Politik/Ausland

Mindestkonsens für Mindestlohn

Er war im letzten Herbst der größte Wahlschlager der SPD neben der inzwischen beschlossenen Rückführung des Renteneintrittsalters auf 63 Jahre gewesen: Der "flächendeckende Mindestlohn von 8,50 Euro für alle". Er ist eine alte Forderung des DGB. Am Donnerstag wird ihn die Koalition im Bundestag mit ihrer großen Mehrheit beschließen, wenn auch nicht mit allen ihren Stimmen.

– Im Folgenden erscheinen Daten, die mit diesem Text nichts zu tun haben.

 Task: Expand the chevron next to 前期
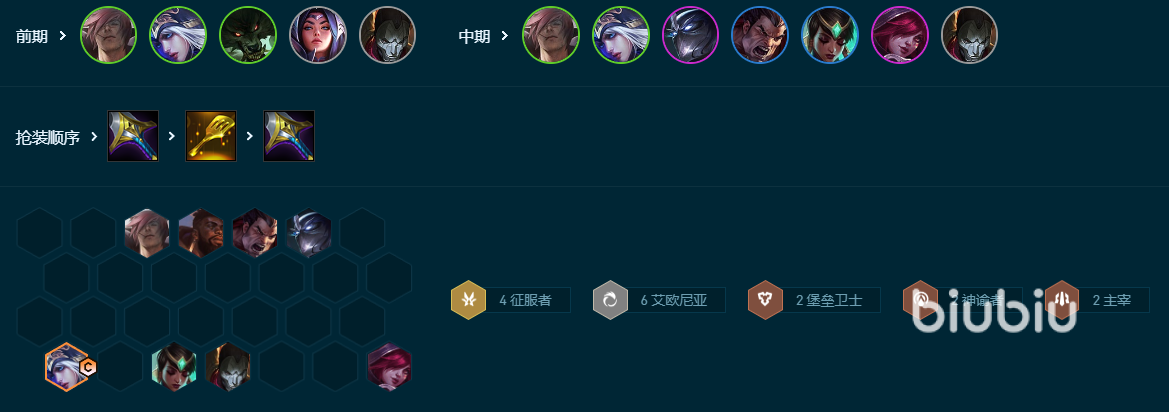click(63, 36)
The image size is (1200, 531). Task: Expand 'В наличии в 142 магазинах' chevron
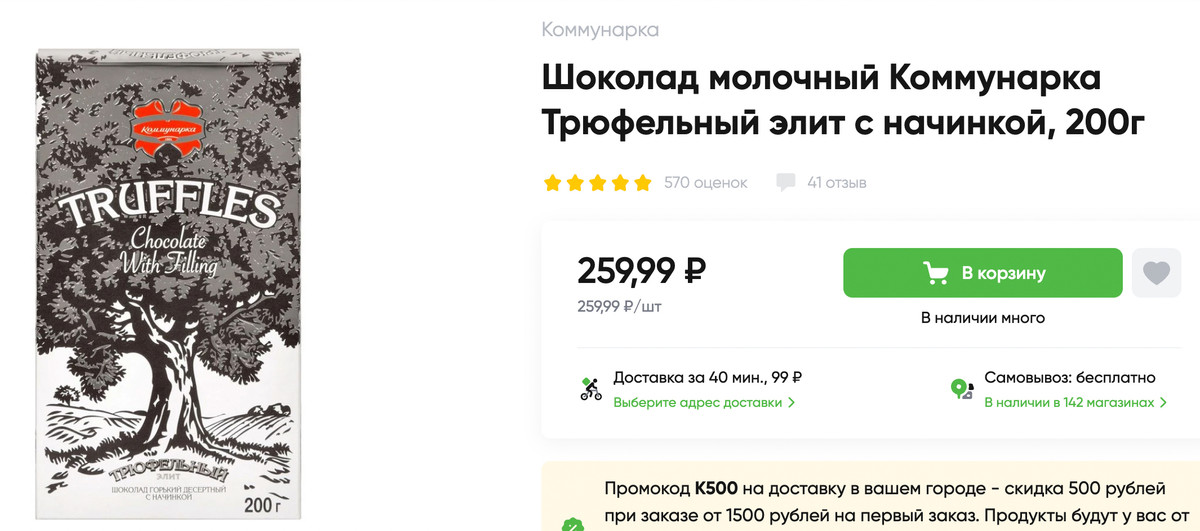click(x=1163, y=403)
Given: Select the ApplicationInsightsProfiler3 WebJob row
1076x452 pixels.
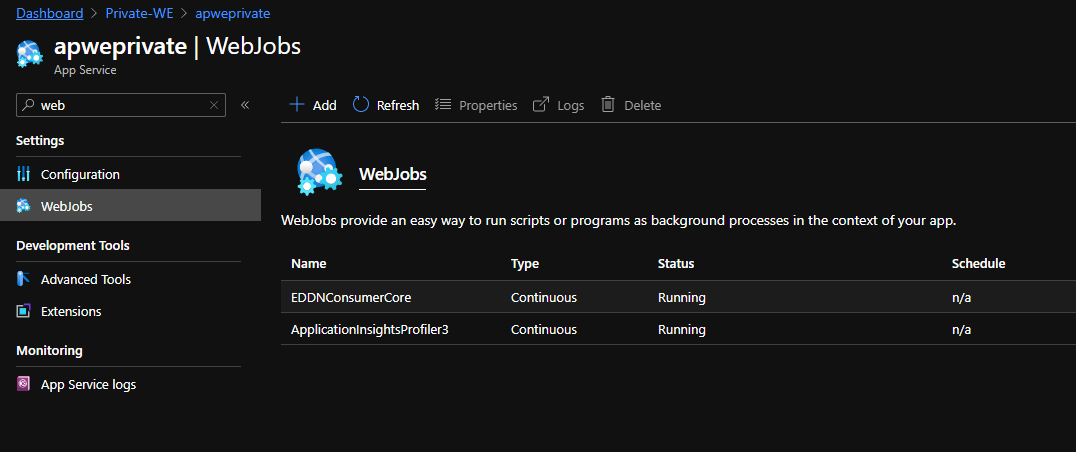Looking at the screenshot, I should pos(369,329).
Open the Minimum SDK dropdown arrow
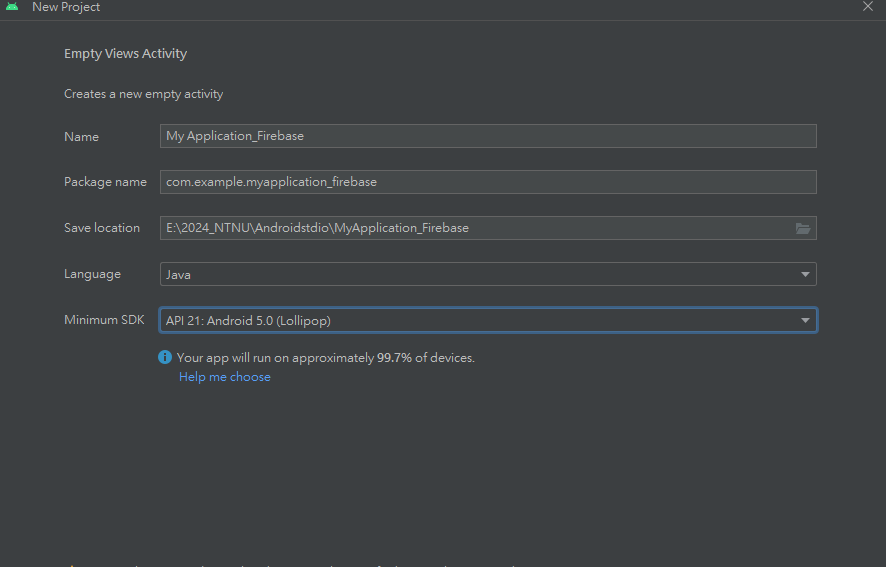 (x=805, y=320)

Doch den erhofften sozialpolitischen Frieden sichert sich die SPD-Führung damit nicht: Die zuletzt auf Druck der Wirtschaft geplanten minimalen Ausnahmen empören die Gewerkschaften, die noch immer die Sozialreformen des SPD-Kanzlers Gerhard Schröder vor zehn Jahren bekämpfen. Und die Linksopposition höhnt über "Verrat am Wähler".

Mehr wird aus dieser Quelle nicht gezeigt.